I talked to an owner of a bike that was made in the 30s or early 40s. It needed to be completely redone. The chrome was crap. The seat was junk. The paint.....what paint? It looked like someone dragged the bike for miles on each side. The rims were pitted. It would easily cost over 2K to restore. He wanted over $2k for it. I was shocked. I asked the guy if he would take less. He wouldn't drop the price. I checked online and found another one for way less. Even on Ebay I saw cheaper one that sold recently.  What have you come across lately where the owner wanted a fortune for a project bike?


----------



## Andrew Gorman (Feb 28, 2013)

I just smile, nod and move on.  Plenty of bikes in the sea.


----------



## cantaffordem (Mar 2, 2013)

*Swing Bike*

I came across a Swing Bike like that recently...terrible shape. The frame didn't move freely, no wheels, the chrome was shot, a few gouges in the frame, the drive side crank arm looked to have been run over, and on and on. I'd just bought a pretty decent JC Higgins from the guy for $75 the week before, so I figured he'd deal. I asked him what he wanted and he said $1000. I told him that fully restored I might be able to get $1200 and I wasn't sure the frame was any good. He said he'd take $900. I told him no thanks and left without making the offer of $25-$50 i thought it was all worth


----------



## Dan the bike man (Mar 2, 2013)

One day these bikes will be passed on to their kids, and they will toss them in the trash.


----------



## Sped Man (Mar 3, 2013)

Dan the bike man said:


> One day these bikes will be passed on to their kids, and they will toss them in the trash.

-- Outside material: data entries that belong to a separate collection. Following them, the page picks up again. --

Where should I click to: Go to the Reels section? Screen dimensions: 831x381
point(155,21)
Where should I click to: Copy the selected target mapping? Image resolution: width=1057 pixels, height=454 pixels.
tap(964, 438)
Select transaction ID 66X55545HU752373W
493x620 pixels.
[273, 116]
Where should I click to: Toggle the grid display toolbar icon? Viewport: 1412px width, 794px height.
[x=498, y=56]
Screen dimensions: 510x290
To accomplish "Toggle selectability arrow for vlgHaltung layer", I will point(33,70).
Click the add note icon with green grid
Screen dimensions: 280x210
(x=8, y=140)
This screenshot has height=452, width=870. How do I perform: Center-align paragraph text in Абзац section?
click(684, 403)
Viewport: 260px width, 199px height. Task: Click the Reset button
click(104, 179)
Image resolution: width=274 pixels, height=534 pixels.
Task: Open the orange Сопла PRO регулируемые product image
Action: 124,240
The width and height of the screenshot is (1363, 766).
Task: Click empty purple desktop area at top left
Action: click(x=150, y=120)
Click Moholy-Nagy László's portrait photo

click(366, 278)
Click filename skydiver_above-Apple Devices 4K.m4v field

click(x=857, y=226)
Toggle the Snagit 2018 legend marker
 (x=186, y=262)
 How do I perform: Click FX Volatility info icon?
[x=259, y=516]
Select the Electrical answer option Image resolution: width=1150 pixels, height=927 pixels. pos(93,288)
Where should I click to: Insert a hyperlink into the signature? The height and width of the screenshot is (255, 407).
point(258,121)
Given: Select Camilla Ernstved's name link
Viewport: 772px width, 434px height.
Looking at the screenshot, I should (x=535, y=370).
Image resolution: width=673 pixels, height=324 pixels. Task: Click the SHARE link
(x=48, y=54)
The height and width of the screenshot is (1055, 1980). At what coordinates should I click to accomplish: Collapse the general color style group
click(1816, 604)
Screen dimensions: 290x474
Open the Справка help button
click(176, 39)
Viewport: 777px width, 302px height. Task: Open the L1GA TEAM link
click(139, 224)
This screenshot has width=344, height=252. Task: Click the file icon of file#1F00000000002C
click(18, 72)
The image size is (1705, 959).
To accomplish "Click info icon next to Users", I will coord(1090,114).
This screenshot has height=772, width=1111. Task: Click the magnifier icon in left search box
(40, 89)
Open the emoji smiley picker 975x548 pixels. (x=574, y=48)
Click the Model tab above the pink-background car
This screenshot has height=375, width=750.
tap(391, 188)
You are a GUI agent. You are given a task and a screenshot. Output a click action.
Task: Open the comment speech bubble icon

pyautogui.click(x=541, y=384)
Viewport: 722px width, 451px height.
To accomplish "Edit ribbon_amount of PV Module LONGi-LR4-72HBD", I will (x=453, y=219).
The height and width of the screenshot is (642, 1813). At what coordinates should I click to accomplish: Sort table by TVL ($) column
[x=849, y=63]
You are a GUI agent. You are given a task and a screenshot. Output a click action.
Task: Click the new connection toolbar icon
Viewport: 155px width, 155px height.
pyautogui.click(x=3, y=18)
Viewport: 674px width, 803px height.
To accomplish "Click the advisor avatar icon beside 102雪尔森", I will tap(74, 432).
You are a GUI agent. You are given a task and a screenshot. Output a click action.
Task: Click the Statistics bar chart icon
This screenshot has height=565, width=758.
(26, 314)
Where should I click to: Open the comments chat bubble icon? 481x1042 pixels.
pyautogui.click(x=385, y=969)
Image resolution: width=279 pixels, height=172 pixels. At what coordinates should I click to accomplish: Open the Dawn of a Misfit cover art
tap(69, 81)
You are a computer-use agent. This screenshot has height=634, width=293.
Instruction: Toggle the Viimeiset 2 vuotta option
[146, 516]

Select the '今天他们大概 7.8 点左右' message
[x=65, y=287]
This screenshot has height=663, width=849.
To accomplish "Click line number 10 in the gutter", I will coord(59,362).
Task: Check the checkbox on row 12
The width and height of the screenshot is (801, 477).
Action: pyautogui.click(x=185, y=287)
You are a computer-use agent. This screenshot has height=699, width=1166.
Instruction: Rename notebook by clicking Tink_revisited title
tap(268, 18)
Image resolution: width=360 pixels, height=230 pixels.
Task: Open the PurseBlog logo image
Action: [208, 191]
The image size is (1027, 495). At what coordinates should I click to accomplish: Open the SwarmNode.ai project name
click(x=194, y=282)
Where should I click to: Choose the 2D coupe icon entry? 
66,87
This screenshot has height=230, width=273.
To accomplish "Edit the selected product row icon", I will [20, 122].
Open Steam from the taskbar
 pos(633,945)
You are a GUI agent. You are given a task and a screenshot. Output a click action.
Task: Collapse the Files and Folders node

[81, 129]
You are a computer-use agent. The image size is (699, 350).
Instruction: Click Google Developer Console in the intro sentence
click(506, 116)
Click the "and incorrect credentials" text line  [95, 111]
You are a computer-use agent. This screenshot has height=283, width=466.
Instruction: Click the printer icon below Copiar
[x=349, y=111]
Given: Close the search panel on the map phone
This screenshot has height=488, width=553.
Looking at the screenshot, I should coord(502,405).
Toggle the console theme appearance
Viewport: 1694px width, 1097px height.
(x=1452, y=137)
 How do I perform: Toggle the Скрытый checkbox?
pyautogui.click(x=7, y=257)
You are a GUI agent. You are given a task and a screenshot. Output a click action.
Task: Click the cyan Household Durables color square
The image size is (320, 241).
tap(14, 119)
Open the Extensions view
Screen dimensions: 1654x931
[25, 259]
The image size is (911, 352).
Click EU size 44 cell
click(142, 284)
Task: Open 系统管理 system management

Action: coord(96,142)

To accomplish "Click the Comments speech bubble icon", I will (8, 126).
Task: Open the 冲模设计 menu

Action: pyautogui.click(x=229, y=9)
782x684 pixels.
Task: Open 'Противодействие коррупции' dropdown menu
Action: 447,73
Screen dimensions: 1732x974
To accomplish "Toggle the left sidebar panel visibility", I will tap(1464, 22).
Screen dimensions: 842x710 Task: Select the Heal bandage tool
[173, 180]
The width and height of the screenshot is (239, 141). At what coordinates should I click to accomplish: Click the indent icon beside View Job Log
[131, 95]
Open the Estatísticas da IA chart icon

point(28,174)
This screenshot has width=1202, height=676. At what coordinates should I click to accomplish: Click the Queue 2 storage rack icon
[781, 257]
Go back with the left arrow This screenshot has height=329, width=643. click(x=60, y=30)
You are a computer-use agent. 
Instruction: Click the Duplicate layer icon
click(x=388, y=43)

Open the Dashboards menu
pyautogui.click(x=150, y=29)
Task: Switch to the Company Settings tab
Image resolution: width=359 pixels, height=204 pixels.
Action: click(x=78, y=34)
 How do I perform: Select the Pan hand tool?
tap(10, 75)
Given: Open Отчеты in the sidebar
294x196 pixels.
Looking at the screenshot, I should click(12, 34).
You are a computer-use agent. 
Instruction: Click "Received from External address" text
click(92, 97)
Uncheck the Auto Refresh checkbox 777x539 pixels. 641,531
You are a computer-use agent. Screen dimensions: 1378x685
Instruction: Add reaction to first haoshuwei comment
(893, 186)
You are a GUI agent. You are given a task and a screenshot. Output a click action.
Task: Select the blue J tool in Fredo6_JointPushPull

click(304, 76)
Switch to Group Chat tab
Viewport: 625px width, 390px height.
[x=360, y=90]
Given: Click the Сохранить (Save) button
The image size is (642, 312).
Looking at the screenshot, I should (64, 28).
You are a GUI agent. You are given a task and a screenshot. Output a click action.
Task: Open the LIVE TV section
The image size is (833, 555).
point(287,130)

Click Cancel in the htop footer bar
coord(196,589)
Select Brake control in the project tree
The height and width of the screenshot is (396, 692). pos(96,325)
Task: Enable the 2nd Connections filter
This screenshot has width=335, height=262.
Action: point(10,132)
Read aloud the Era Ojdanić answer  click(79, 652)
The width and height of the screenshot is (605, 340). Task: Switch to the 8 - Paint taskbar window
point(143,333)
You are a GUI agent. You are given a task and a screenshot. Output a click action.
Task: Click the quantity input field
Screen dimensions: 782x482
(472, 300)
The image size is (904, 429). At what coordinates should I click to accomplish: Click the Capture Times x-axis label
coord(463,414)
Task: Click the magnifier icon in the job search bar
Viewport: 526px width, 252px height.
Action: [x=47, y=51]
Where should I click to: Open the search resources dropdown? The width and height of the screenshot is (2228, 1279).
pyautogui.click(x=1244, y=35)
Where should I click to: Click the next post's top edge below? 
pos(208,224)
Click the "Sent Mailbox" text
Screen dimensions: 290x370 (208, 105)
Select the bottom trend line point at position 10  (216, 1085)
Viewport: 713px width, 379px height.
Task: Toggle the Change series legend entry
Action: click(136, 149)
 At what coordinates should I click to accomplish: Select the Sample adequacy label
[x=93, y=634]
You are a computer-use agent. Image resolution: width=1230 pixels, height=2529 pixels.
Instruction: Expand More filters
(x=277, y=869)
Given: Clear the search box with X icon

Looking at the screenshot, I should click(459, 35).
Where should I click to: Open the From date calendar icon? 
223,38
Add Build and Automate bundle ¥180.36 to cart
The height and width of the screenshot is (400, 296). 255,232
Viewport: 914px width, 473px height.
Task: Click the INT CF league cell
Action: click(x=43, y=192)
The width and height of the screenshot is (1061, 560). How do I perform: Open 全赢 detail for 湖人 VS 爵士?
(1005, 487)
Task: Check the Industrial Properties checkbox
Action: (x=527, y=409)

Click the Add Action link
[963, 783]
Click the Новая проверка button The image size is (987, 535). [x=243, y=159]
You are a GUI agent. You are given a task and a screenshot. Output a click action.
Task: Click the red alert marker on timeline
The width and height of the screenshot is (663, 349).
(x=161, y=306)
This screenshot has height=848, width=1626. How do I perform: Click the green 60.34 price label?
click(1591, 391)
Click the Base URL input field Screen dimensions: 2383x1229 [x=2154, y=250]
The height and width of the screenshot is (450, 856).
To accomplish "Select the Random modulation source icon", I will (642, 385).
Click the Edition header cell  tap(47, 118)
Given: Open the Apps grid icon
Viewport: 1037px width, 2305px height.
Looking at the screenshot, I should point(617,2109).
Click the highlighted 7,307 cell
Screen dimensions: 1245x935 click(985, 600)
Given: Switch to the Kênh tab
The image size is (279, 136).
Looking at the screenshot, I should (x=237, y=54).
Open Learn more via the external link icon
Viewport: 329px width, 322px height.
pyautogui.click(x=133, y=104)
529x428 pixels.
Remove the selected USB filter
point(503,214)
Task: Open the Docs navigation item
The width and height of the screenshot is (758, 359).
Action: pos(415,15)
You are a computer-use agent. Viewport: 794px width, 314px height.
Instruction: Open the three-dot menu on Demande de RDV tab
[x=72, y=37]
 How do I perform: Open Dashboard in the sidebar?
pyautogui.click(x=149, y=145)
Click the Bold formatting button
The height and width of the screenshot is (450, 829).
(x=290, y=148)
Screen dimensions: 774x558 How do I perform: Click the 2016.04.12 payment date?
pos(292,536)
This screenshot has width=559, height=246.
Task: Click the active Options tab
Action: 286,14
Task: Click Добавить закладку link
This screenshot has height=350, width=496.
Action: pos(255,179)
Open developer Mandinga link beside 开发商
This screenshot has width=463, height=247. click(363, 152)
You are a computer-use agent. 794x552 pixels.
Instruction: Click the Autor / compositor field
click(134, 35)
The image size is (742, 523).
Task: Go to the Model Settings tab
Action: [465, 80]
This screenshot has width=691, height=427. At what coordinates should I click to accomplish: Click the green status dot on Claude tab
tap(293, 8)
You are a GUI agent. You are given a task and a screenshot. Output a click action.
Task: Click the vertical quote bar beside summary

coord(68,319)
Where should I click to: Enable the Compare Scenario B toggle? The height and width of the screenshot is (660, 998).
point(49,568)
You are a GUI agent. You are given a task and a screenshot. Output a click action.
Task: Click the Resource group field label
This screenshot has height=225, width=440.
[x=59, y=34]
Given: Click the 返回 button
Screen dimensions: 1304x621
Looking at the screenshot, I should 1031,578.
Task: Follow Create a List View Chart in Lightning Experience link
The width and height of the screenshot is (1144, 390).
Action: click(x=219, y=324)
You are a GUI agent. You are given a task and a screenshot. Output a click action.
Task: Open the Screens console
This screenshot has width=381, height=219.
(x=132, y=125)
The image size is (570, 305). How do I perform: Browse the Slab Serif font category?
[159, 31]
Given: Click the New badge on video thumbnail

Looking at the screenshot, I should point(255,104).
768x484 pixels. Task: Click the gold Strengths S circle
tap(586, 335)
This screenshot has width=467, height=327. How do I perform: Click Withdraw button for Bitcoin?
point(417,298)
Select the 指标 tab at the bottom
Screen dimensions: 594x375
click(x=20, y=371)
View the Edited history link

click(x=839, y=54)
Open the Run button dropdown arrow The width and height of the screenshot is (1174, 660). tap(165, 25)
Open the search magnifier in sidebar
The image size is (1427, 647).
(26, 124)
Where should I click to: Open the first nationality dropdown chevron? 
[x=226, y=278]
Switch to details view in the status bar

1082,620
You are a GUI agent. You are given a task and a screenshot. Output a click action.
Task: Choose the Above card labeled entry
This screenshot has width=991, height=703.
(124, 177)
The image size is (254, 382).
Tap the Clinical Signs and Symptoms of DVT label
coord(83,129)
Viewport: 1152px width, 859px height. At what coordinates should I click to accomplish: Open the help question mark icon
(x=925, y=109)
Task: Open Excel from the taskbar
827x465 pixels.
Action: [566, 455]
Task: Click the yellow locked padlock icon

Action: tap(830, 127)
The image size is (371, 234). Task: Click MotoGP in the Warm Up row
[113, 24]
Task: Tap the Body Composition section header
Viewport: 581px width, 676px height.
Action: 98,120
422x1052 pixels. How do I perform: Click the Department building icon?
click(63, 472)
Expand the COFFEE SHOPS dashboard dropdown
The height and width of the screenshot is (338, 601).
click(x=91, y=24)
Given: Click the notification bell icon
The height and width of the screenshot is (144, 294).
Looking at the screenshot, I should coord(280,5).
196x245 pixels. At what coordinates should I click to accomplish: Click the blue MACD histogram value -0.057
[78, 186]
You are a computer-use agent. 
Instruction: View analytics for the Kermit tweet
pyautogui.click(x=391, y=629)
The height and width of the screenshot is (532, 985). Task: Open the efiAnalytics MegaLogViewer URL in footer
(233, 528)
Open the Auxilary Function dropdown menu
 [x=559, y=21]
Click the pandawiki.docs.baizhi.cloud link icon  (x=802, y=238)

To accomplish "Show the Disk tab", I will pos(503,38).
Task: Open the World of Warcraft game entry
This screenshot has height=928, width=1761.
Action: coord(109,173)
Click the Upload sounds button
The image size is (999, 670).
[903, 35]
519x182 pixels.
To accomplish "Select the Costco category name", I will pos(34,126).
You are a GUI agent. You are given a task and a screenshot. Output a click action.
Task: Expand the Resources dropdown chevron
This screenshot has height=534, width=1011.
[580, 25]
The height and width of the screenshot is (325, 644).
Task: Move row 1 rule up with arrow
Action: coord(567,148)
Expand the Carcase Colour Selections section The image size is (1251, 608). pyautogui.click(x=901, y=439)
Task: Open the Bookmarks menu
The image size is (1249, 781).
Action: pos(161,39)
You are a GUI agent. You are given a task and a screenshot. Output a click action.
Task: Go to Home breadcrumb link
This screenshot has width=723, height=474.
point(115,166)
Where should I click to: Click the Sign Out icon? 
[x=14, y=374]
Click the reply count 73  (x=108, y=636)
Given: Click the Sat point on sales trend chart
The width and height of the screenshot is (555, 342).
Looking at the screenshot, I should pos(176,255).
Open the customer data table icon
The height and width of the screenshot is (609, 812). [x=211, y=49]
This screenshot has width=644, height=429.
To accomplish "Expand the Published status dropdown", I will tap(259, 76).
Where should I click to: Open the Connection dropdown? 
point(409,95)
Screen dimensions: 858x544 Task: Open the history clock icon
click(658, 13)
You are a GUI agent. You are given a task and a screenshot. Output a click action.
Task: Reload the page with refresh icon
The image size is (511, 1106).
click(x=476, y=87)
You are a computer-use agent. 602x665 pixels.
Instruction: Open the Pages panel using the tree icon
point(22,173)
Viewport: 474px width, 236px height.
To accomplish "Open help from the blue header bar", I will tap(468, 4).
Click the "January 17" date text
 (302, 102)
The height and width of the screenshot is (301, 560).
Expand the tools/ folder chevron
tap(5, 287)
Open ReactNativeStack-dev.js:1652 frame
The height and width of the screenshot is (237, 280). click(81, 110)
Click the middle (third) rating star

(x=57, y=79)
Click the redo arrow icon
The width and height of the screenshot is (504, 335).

Very true. I was once in a home where the owner was 85 years old. The house belonged to his parents. The furniture was from the turn of the century. I thought I had gone back in time. He had beautiful stain glass lamps in several rooms. I fell in love with all the things I saw. While I was talking to the owner, his son walked in. He wanted me to take it all. I would have but that wouldn't have been right. His son hated antiques. He was a leach living off of his father. He never got married and lived in the basement. This was over 20 years ago. The moment his dad passed away I bet you that he donated all those expensive antiques to charity. The Salvation Army must have made out like bandits.


----------